Viewpoint XXIII

The Church teaches by recalling the commandment, “You shall not kill,”our Lord asked for peace of heart and denounced murderous anger and hatred as immoral. Anger is a desire for revenge. “To desire vengeance in order to do evil to someone who should be punished is illicit,” but it is praiseworthy to impose restitution “to correct vices and maintain justice.” If anger reaches the point of a deliberate desire to kill or seriously wound a neighbor, it is gravely against charity; it is a mortal sin. The Lord says, “Everyone who is angry with his brother shall be liable to judgment.” Matt 5:22

This is without a doubt one of the most intriguing and interesting topics of the gospel for the Christian to contemplate while living a christian life. Matt. 5:38 says:’You have heard how it was said: Eye for eye and tooth for tooth. But I say this to you: offer no resistance to the wicked. On the contrary, if anyone hits you on the right cheek, offer him the other as well; if someone wishes to go to law with you to get your tunic, let him have your cloak as well. And if anyone requires you to go one mile, go two miles with him. Give to anyone who asks you, and if anyone wants to borrow, do not turn away.

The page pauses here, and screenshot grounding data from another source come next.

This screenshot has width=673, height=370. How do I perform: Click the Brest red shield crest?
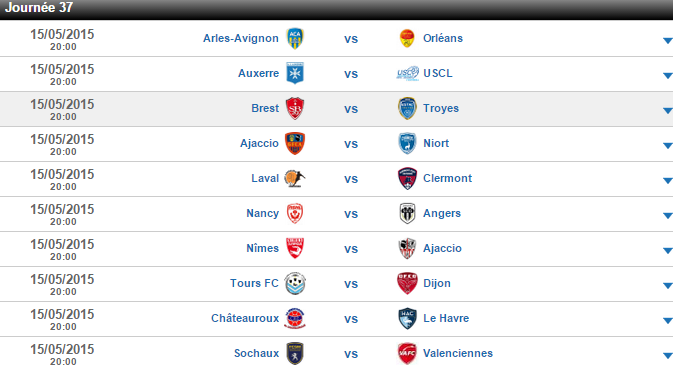point(295,108)
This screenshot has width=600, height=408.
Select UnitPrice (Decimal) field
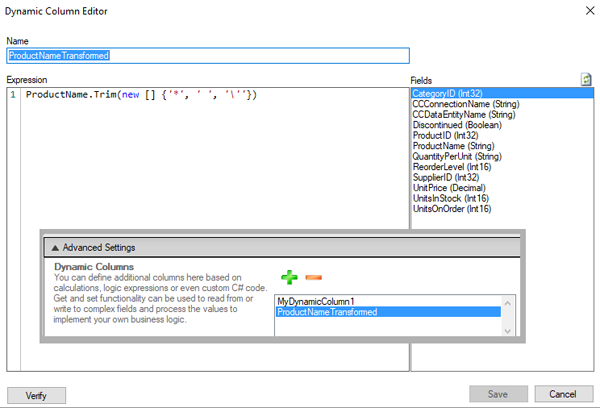click(x=448, y=188)
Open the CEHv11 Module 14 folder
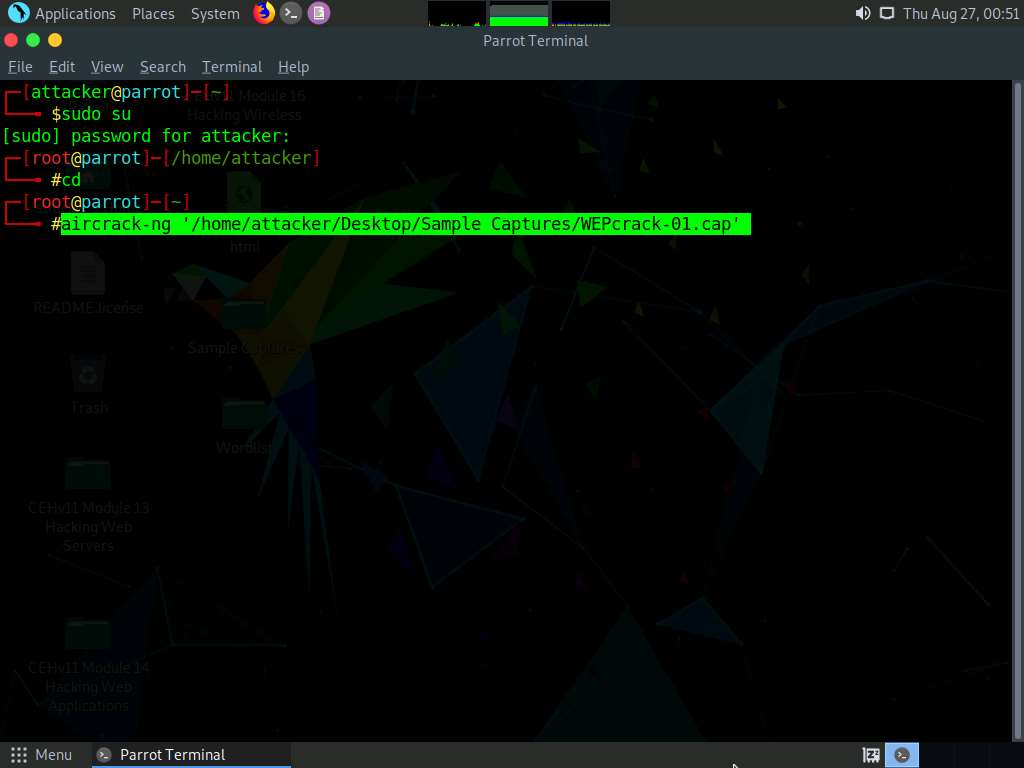1024x768 pixels. (x=88, y=635)
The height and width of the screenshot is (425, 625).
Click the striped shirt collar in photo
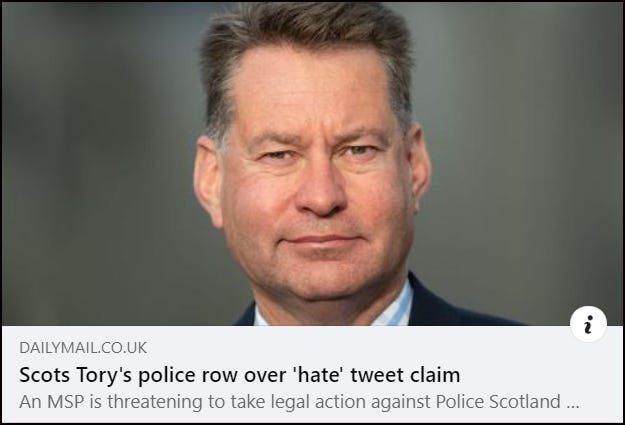click(x=393, y=309)
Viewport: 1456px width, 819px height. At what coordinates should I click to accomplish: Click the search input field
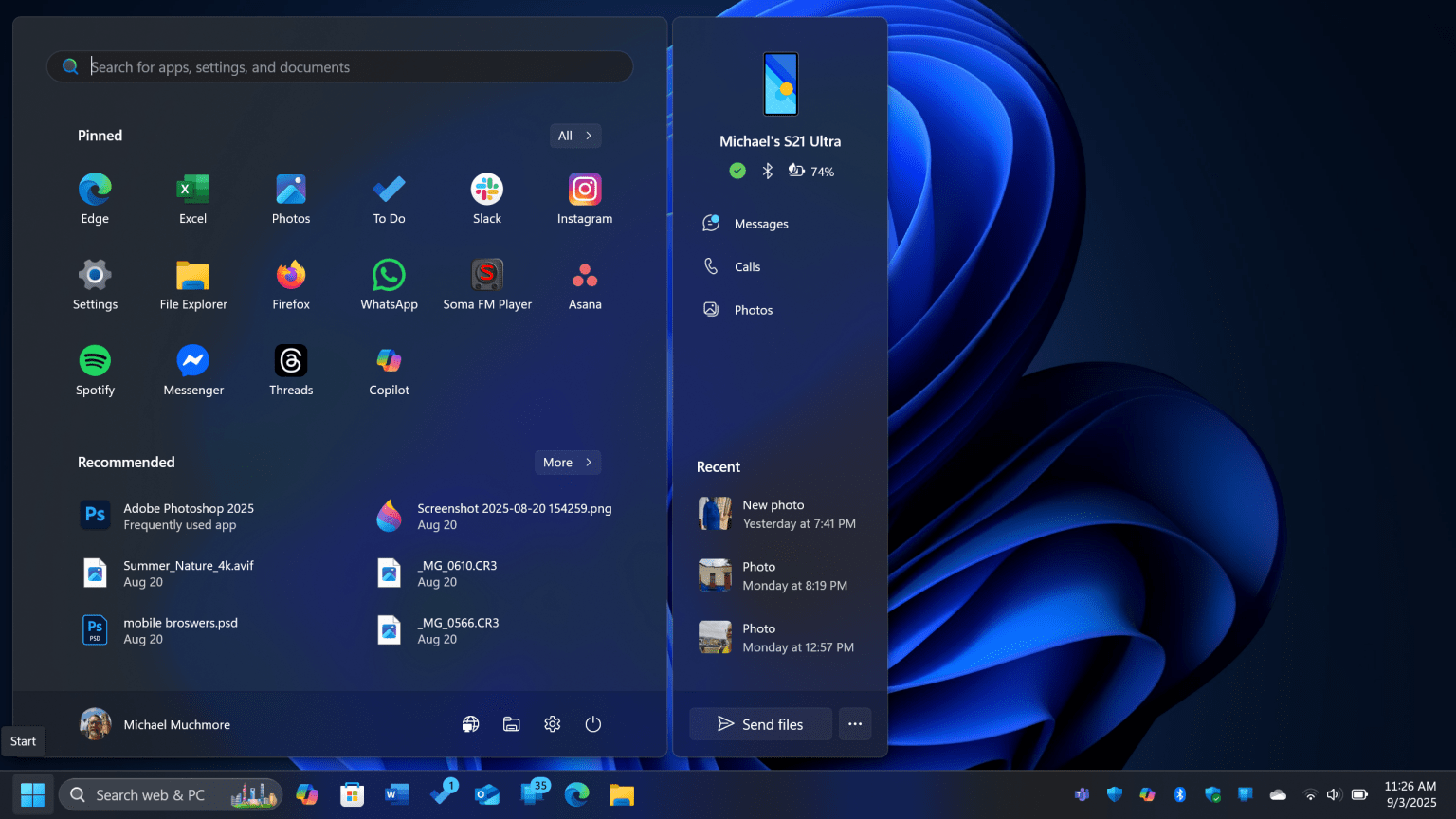[x=339, y=66]
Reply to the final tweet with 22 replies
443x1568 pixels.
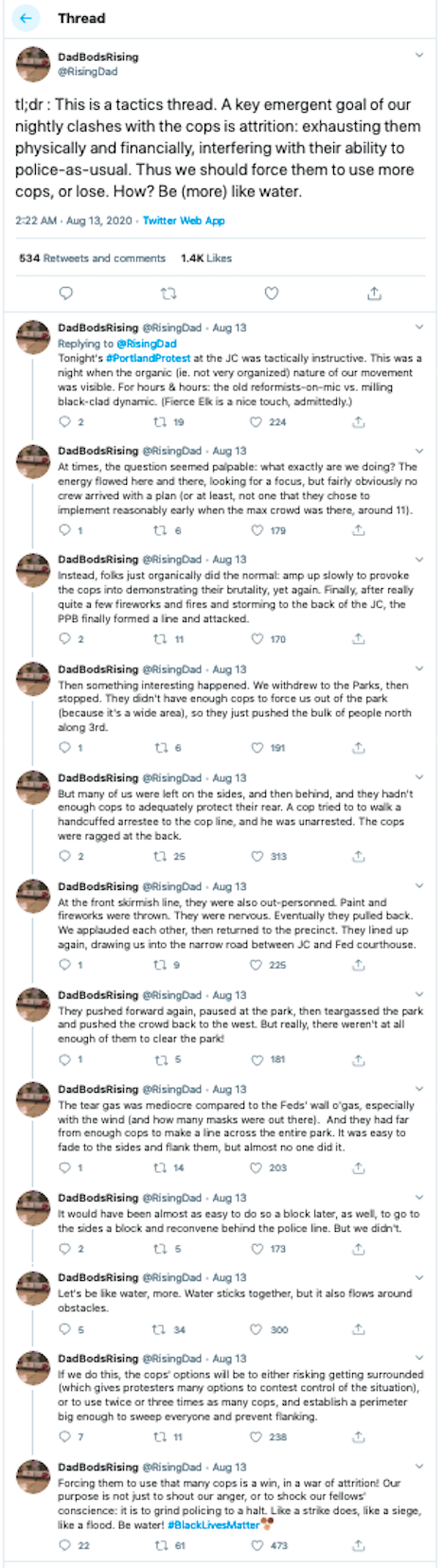(x=64, y=1545)
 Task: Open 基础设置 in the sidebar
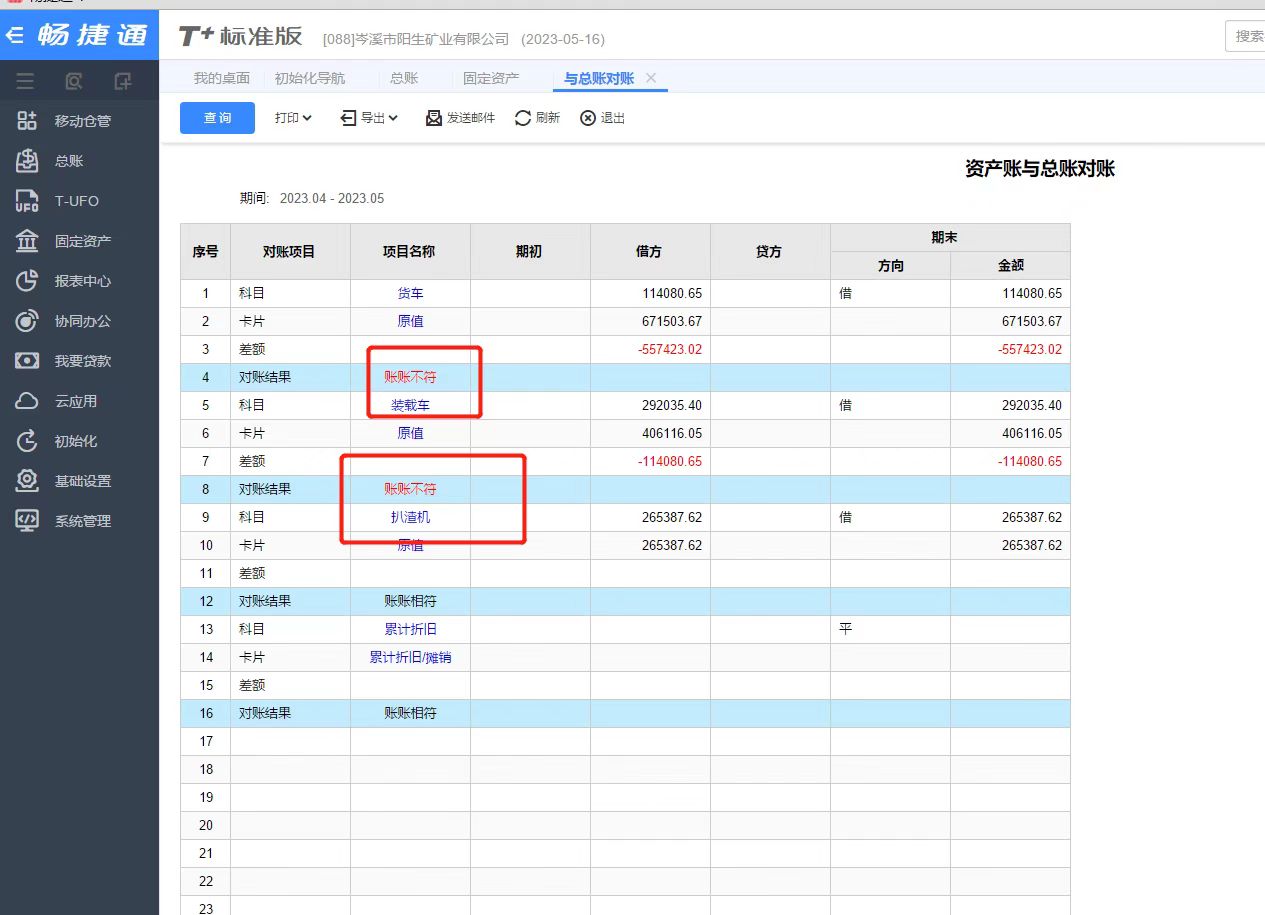82,481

How many of us who call themselves Christians would conform to these instructions from the Son of God; indeed, from God himself. These teachings would appear to emphasize the weakness of Christianity rather than its strength, a default position of surrender to evil. Mark 3:27 says: “But no one can make his way into a strong man’s house and plunder his property unless he has first tied up the strong man. Only then can he plunder his house.” Offering no resistance to the wicked, or in this case the “Plunderer;” one may deserve to be tied up and plundered. In this case Jesus seems to be implying a defense; the “Strong Man” having a perfect right to his safety and property before being incapacitated by overpowering odds, inferring a natural right to resist.

By the time the “wicked” get to know how wrong they are, or have been, without resistance the world would be in chaos as terror reigns.

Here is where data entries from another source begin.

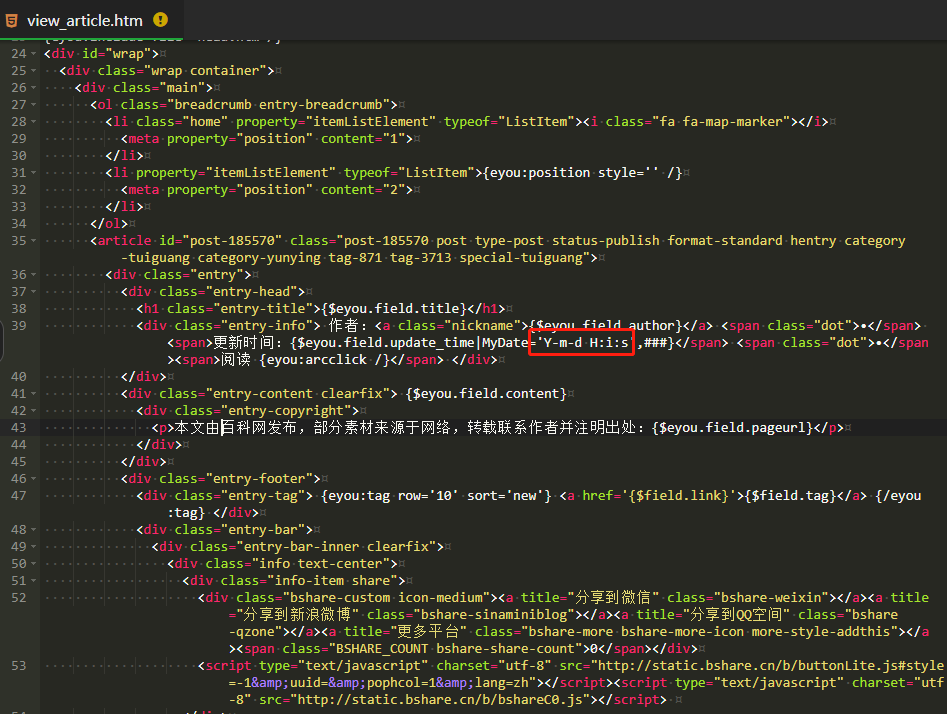Fold the entry-footer div at line 46
This screenshot has height=714, width=947.
35,478
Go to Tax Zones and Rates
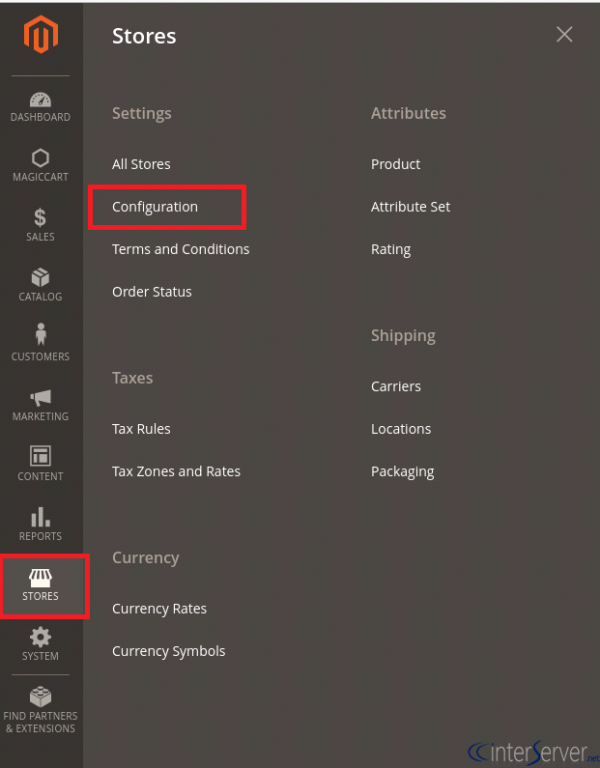The width and height of the screenshot is (600, 768). click(176, 471)
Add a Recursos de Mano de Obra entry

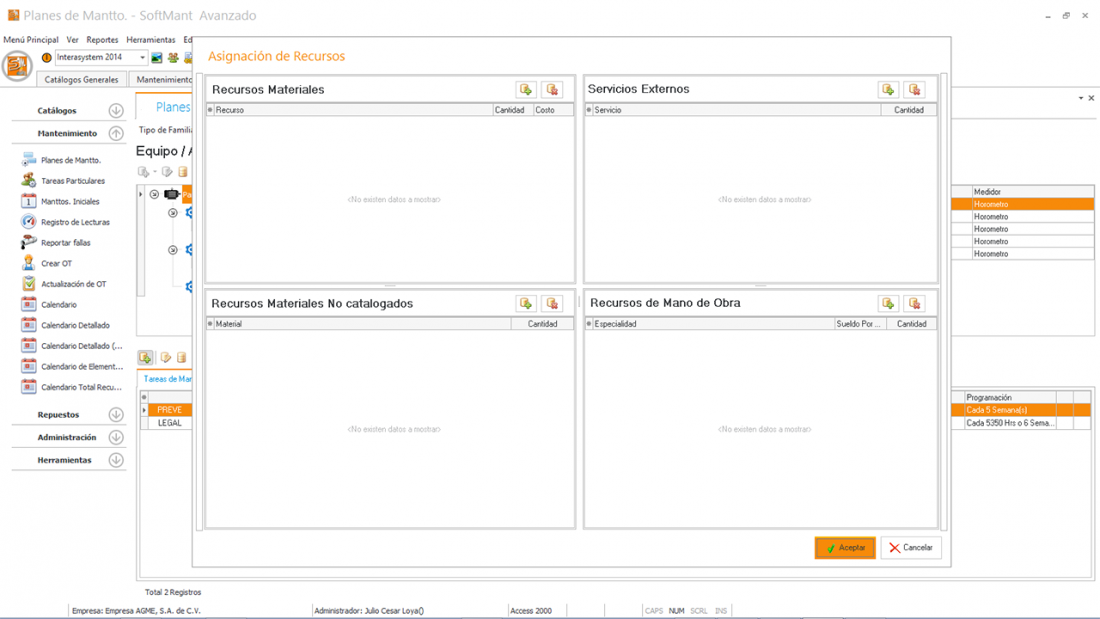888,304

It is possible the power of evil may very well be a result of Christian weakness. Christian martyrs of the infant church and even more recent violence has shown us that prospect. One rarely sees “the wicked” reconciled, although we have St. Paul’s conversion on the road to Damascus as a scriptural example of that possibility. From wicked-persecutor to avid love of God in Jesus Christ in a flash of light. Called upon, it is believed, by the Lord himself.

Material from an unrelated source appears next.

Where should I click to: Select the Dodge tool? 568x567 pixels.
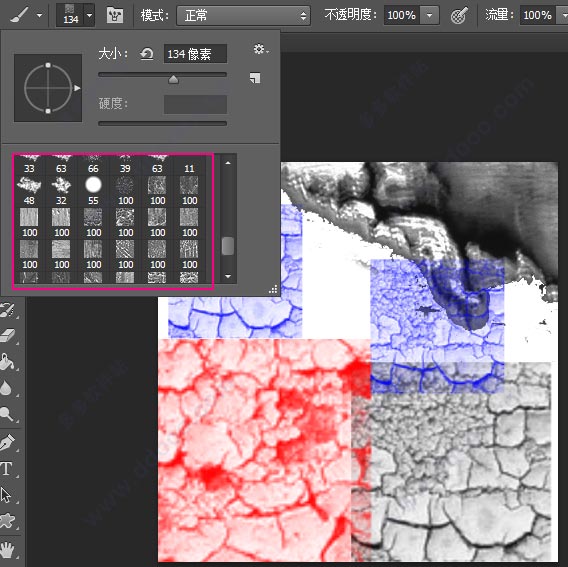(7, 413)
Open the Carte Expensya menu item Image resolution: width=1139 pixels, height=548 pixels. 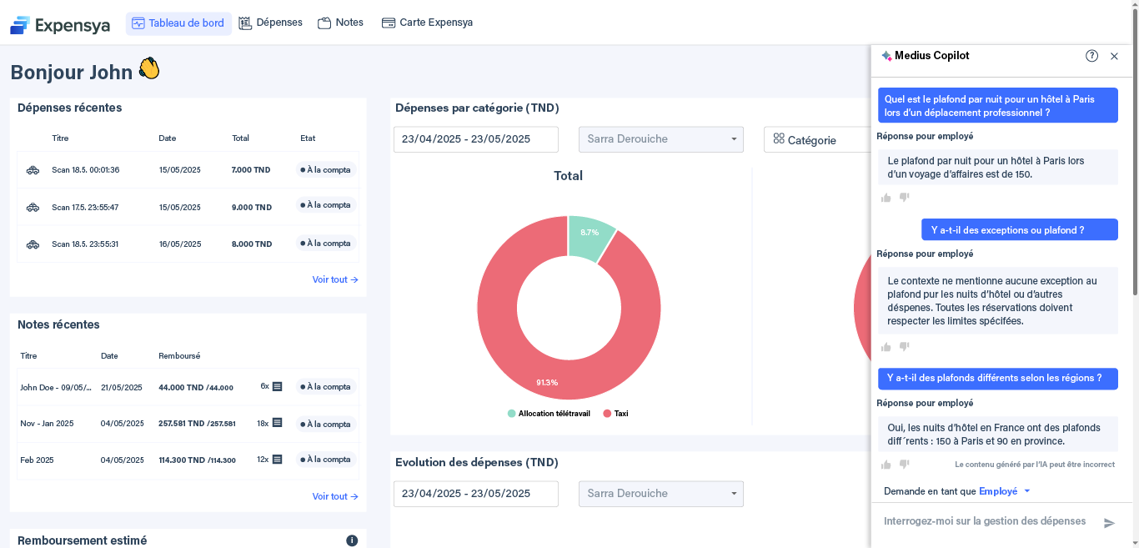pyautogui.click(x=427, y=23)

It would be very difficult to deny the clarity of Matt. 5:38, the meaning is clear. The Lord would have us “offer no resistance to the wicked.” However, we have other scriptural references that appear to mitigate non-resistance. When Jesus was tempted he resisted “the evil one” three times: Matt. 4:1. In The Sermon on the Mount, Matt. 5:9, peacemakers are recognized as the children of God. Now one can make peace in many different ways without force, but one ought not exclude the police, Marines or the Coast Guard who may be called on to serve the peace in more robust ways. Christian life itself is continuous resistance against built in sin and potential violence in many of us. Jesus resisted the money-changers in the Temple with knotted chords for making his Father’s house a den of thieves. The best-known of Christian resistance were the Crusades fought against the Muslims of the eastern Mediterranean for the Holy Land between 1096 and 1271, called on by the Popes; a very bloody business. The Muslims were stopped before the gates of Western Europe preserving Western Culture. Perhaps a “providential” outcome.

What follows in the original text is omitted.